Decided and Entered: April 30, 2015
519437

[*1] DAN HARPER, Respondent,

v

PUBLIC ENERGY FUEL SERVICE et al., Appellants. WORKERS' COMPENSATION BOARD, Respondent.

Calendar Date: March 24, 2015
Before: Peters, P.J., Egan Jr., Rose and Lynch, JJ.

Stewart Greenblatt Manning & Baez, Syosset (Robert W. Manning of counsel), for appellants.

Vecchione, Vecchione & Connors LLP, Garden City (Heather N. Babits of counsel), for Dan Harper, respondent.

Eric T. Schneiderman, Attorney General, New York City (Iris A. Steel of counsel), for Workers' Compensation Board, respondent.




Lynch, J.

MEMORANDUM AND ORDER

Appeal from a decision of the Workers' Compensation Board, filed October 18, 2013, which ruled that claimant did not violate Workers' Compensation Law § 114-a.

Claimant obtained workers' compensation benefits as the result of a 2002 back injury and was eventually found to suffer from a permanent total disability. He was prescribed the opiate Kadian and was required to undergo urine drug tests to ensure that he was taking the medication. After a physician retained by the employer and its workers' compensation carrier (hereinafter collectively referred to as the employer) pointed out that those tests revealed that claimant was not taking Kadian on a regular basis, claimant was discharged from the care of his pain management physician. The employer argued that claimant had knowingly misrepresented his Kadian usage, and that he should be disqualified from receiving wage replacement benefits pursuant to Workers' Compensation Law § 114-a. The Workers' Compensation Board ultimately [*2]disagreed, and the employer now appeals.

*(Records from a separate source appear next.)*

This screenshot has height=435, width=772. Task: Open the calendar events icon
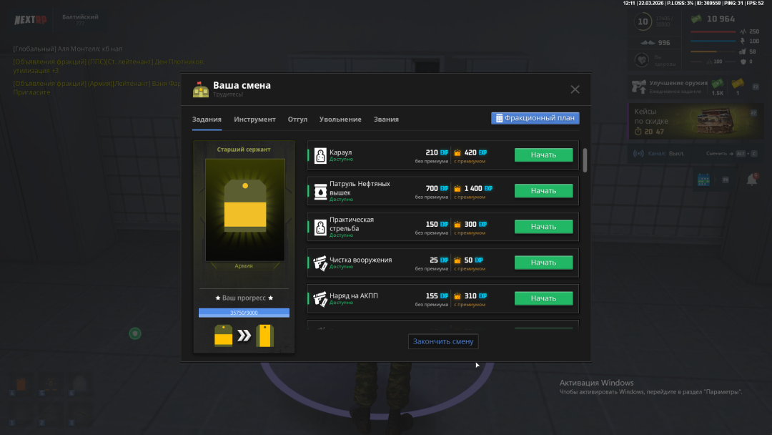pos(703,180)
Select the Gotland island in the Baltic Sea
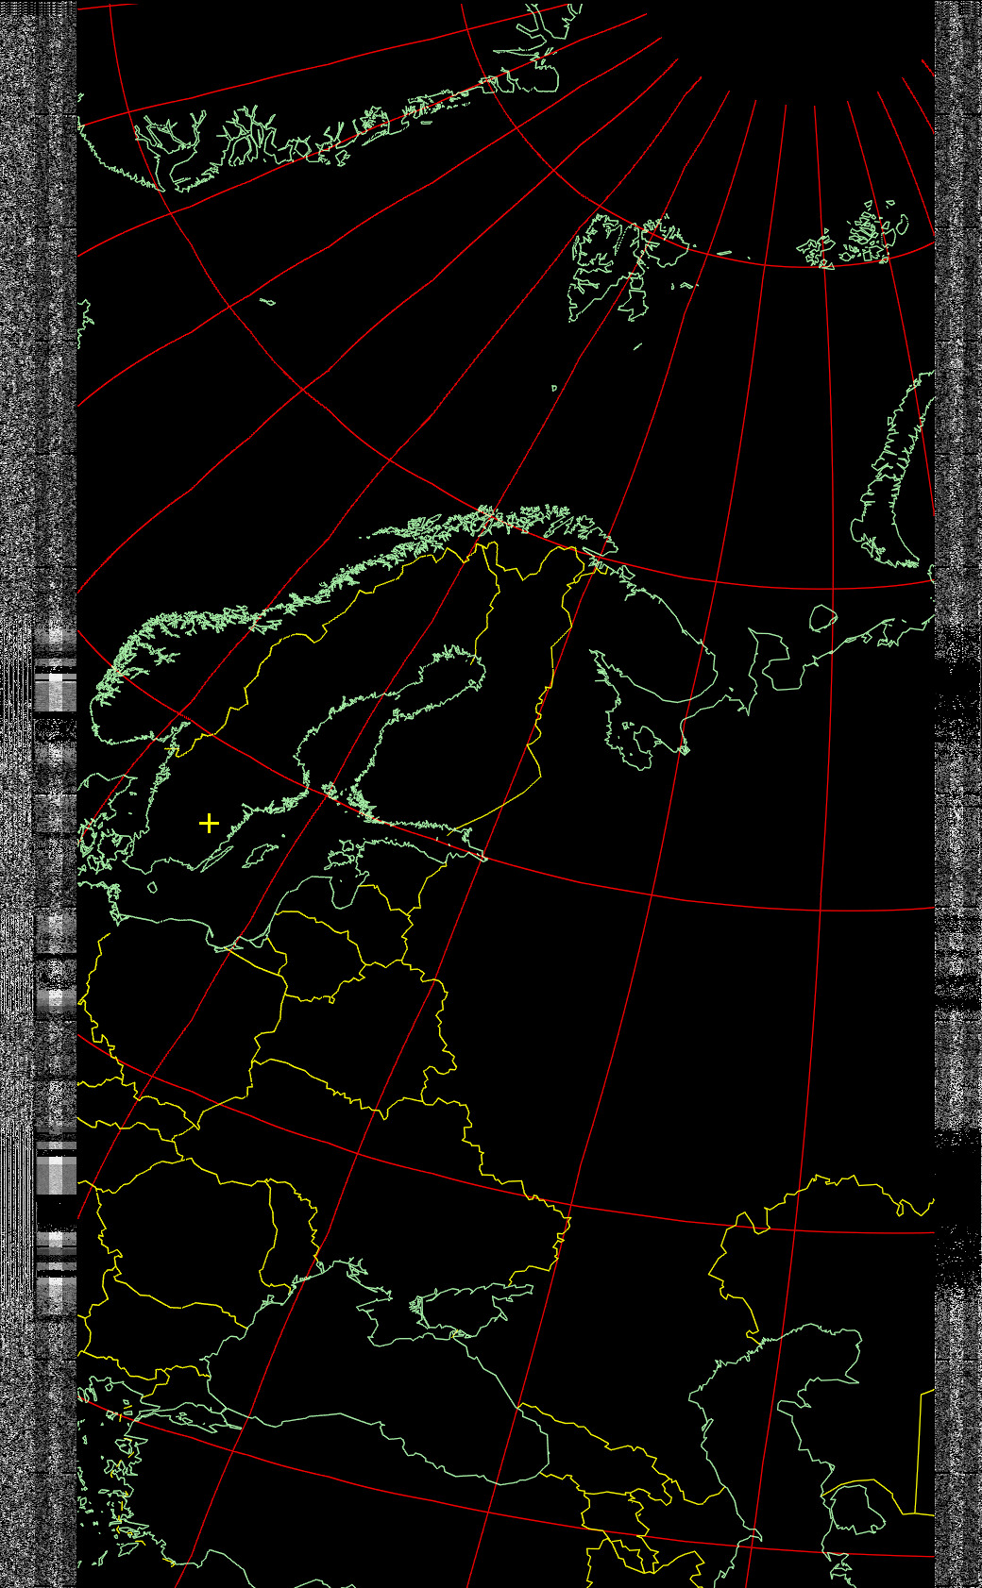Screen dimensions: 982x1588 (260, 855)
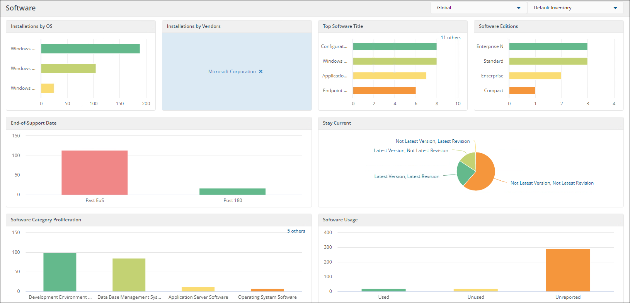Image resolution: width=630 pixels, height=303 pixels.
Task: Select the Microsoft Corporation vendor label
Action: point(232,72)
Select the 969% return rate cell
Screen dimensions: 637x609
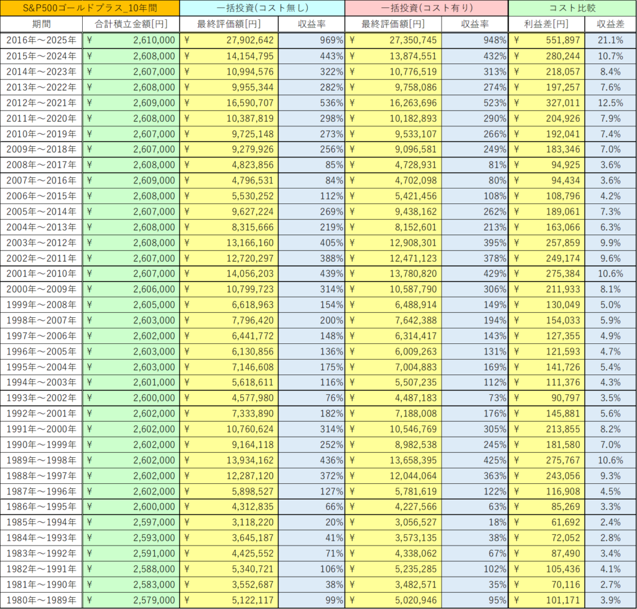pyautogui.click(x=311, y=40)
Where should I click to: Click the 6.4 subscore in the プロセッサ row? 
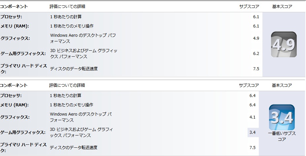coord(253,96)
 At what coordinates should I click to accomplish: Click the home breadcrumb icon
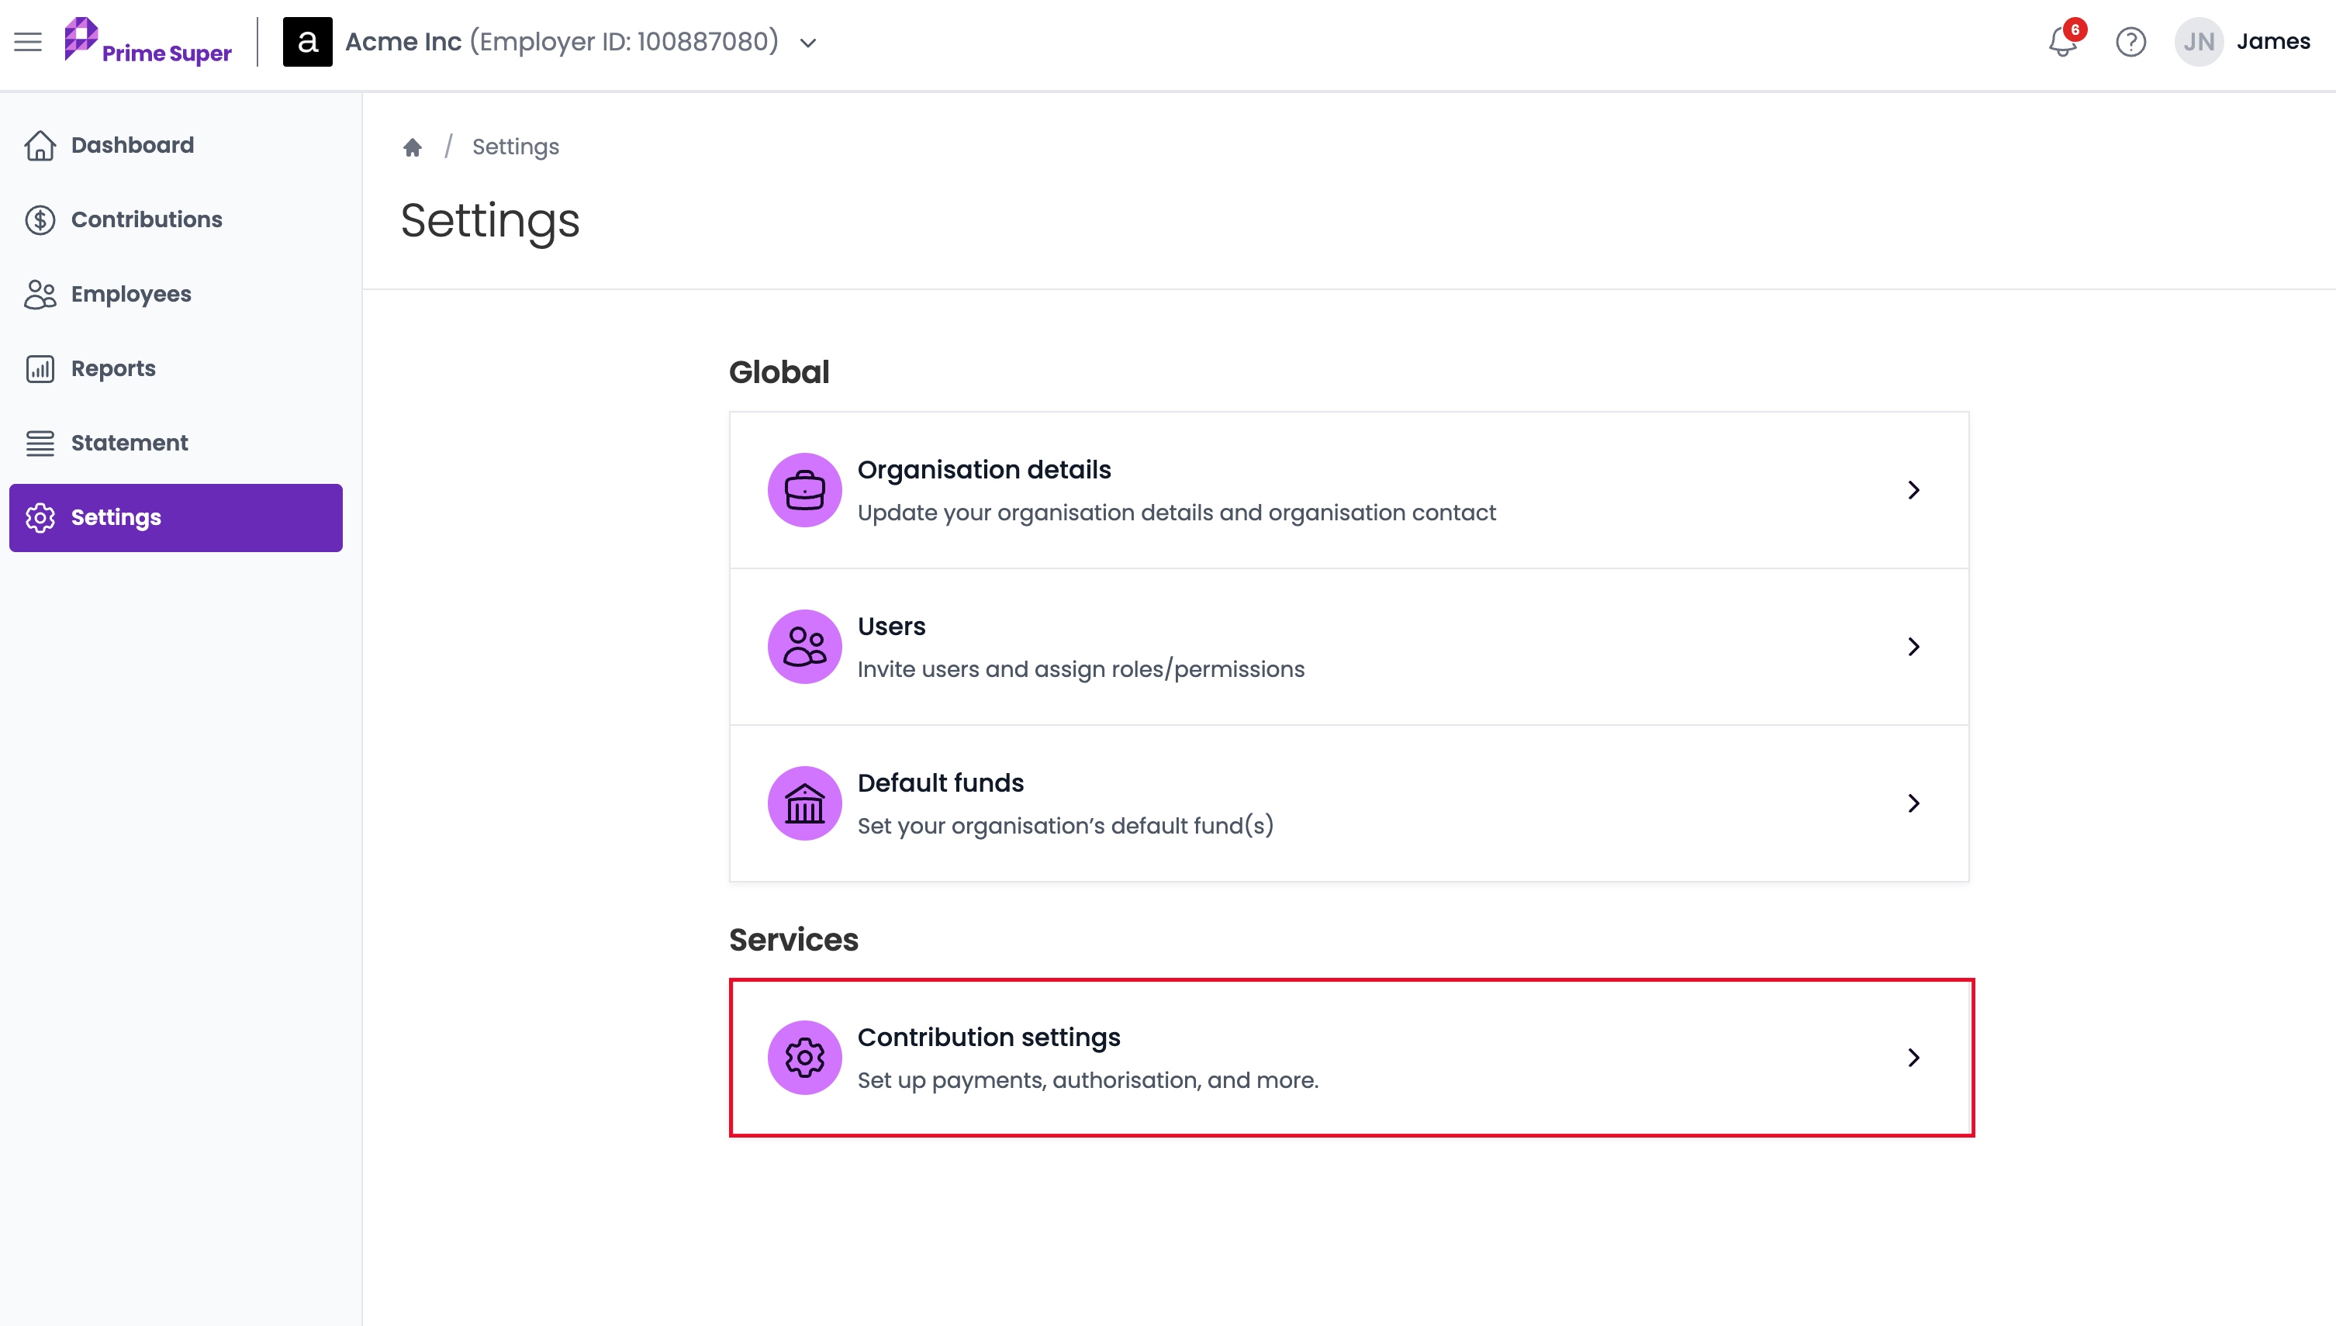[413, 147]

We affirm. Workers' Compensation Law § 114-a (1) provides for both mandatory and discretionary penalties when, for the purpose of obtaining wage replacement benefits "or for the purpose of influencing any determination regarding any such payment, a claimant knowingly makes a false statement or representation as to a material fact" (see e.g. Matter of Rodriguez v Burn-Brite Metals Co., 1 NY3d 553, 555 [2003]). As such, while "a false statement need not affect the dollar value of an award to be material within the meaning of section 114—a (1)," it must be significant to the existence of a claim for workers' compensation benefits (Matter of Losurdo v Asbestos Free, 1 NY3d 258, 265 [2003]; see Matter of Jordan v Saratoga County Pub. Health Nurses, 45 AD3d 1074, 1074-1075 [2007]; Matter of Lopresti v Washington Mills, 23 AD3d 725, 726 [2005]). Claimant here attempted to explain why he did not routinely take Kadian, but the Board rejected his testimony as incredible. The Board nevertheless noted the lack of evidence that claimant was selling the excess Kadian or attempting to profit from it and, accordingly, found that the record did not establish that his misrepresentations were made for purposes of obtaining compensation (see Matter of Donato v Aquarian Designs, Inc., 96 AD3d 1302, 1304 [2012]; compare Matter of Harabedian v New York Hosp. Med. Ctr., 35 AD3d 915, 916 [2006]; Employer: Telespectrum Worldwide, Inc., 2009 WL 607974, *3, 2009 NY Wrk Comp LEXIS 5919, *8-9 [WCB No. 9990 0694, Mar. 2, 2009]). Thus, substantial evidence supports the Board's determination that a penalty under Workers' Compensation Law § 114-a (1) was not warranted (see Matter of Borgal v Rochester-Genesee Regional Transp. Auth., 108 AD3d 914, 915-917 [2013]; Matter of Engoltz v Stewart's Ice Cream, 91 AD3d 1066, 1067 [2012]).

The employer's further contention, that the Board disregarded its prior precedent without explanation, has been considered and rejected.

Peters, P.J., Egan Jr. and Rose, JJ., concur.

ORDERED that the decision is affirmed, without costs.